I'd be using utility indifference, rather than incorrect beliefs. It serves a similar purpose, without causing the AI to believe anything incorrect.

[-]V_V-10

Isn't that essentially a false beliefs about one's own preferences?

I mean, the AI "true" VNM utility function, to the extent that it has one, is going to be different than the utility function the AI think reflectively it has. In principle the AI could find out the difference and this could cause it to alter its behavior.

Or maybe not, I don't have a strong intuition about this at the moment. But if I recall correctly, in the previous work on corrigibility (I didn't read the last version you linked yet), Soares was thinking of using causal decision nodes to implement utility indifference for the shutdown problem. This effectively introduces false beliefs into the agent, as the agent is mistaken about what causes the button to be pressed.

My preferred interpretation of that particular method is not "the agent has false beliefs," but instead "the agent cares both about the factual and the counterfactual worlds, and is trying to maximize utility in both at once." That is, if you were to cry

But if the humans press the button, the press signal will occur! So why are you acting such that you still get utility in the counterfactual world where humans press the button and the signal fails to occur?

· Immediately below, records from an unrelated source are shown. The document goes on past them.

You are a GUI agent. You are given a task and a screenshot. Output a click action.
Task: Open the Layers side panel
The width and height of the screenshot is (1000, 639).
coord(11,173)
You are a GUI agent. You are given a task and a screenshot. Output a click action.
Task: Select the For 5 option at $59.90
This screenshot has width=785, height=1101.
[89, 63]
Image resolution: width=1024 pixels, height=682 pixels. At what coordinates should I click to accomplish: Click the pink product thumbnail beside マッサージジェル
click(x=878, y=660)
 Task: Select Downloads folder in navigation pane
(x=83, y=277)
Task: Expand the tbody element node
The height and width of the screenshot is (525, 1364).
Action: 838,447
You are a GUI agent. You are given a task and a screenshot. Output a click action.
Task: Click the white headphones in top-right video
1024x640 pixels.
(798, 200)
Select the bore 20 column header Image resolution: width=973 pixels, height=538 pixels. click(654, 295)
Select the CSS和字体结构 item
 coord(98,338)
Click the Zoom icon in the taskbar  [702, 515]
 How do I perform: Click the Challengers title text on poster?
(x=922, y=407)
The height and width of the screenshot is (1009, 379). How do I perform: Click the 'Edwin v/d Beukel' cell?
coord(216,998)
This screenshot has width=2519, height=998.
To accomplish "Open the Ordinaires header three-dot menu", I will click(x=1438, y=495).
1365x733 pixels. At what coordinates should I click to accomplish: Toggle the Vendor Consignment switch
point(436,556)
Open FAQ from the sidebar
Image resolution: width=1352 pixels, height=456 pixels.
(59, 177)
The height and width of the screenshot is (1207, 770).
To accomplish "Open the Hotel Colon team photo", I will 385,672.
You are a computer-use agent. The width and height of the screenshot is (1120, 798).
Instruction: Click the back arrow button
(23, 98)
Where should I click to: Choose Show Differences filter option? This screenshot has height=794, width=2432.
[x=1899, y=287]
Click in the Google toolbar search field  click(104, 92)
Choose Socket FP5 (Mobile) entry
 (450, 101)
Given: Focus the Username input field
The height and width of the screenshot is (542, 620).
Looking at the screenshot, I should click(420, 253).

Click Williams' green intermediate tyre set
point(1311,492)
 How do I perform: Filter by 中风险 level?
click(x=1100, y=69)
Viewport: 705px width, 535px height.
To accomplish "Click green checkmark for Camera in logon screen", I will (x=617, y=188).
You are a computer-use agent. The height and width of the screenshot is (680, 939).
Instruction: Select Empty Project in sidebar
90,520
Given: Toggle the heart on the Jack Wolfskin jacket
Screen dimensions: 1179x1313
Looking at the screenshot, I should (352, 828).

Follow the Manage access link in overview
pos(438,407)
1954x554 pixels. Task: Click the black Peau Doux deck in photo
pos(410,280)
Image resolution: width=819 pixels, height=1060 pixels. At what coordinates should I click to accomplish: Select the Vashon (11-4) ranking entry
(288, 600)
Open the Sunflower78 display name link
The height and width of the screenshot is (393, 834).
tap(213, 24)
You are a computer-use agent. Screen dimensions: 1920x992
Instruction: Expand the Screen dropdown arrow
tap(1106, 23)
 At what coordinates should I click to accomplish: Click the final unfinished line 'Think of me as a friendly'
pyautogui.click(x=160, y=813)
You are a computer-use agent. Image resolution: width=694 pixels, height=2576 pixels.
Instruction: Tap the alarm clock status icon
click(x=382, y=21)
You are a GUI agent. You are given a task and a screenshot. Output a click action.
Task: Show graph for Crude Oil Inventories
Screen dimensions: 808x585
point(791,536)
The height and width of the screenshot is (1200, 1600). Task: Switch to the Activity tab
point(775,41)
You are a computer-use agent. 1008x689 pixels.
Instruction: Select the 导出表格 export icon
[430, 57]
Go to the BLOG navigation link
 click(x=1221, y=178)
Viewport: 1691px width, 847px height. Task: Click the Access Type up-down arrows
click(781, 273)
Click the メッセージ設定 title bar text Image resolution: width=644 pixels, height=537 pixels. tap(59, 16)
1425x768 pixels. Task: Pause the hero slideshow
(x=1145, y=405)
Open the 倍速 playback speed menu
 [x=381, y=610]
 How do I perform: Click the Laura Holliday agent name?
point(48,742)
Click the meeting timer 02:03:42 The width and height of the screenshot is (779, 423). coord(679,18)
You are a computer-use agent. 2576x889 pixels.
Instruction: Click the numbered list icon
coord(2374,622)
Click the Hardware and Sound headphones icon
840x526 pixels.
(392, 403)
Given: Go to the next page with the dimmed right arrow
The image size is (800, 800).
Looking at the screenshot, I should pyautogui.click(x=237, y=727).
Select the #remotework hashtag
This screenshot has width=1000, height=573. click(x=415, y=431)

It will look at you funny, and say "Because I care about that counterfactual world. See? It says so right here in my utility function." It knows the world is counterfactual, it just cares about "what would have happened" anyway. (Causal decision nodes are used to formalize "what would have happened" in the agent's preferences, this says nothing about whether the agent uses causal reasoning when making decisions.)

This greatly clarified the distinction for me. Well done.

[-]V_V00

(Causal decision nodes are used to formalize "what would have happened" in the agent's preferences, this says nothing about whether the agent uses causal reasoning when making decisions.)

Makes sense.

Isn't that essentially a false beliefs about one's own preferences?

No. It's an adjusted preference that functions in practice just like a false belief.

How does this differ from testing an AI in a simulated universe before letting it out into the real world?

It depends on what you define "simulated universe" to be. Here it uses the AIs own prediction module to gauge the future; if you want to call that a simulated universe, the position is arguably defensible.

Is there a difference between utility indifference and false beliefs? The Von Neumann–Morgenstern utility theorem works entirely based on expected value, and does not differentiate between high probability and high magnitude of value.

False beliefs might be contagious (spreading to other beliefs), and lead to logic problems with thing like P(A)=P(B)=1 and P(A and B)<1 (or when impossible things happen).

If it believes something is impossible, then when it sees proof to the contrary it assumes there's something wrong with its sensory input. If it has utility indifference, then if it sees that the universe is one it doesn't care about it acts based on the tiny chance that there's something wrong with its sensory input. I don't see a difference. If you use Solomonoff induction and set a prior to zero, everything will work fine. Even a superintelligent AI won't be able to use Solomonoff induction, and it realistically will have Bayes' theorem not quite accurately describe its beliefs, but that's true regardless of if it has zero probability for something.

That's not how utility indifference works. I'd recommend skimming the paper ( http://www.fhi.ox.ac.uk/utility-indifference.pdf ), then ask me if you still have questions.

[-]imuli-10

Well, a generic FAI would accomplish SG (by assumption - we may need to work a bit on this part).

Yes... I am skeptical that that particular sub-goal would be accomplished by a FAI, but it sounds like an acceptable use for (even non-rigorous!) encodings of human values.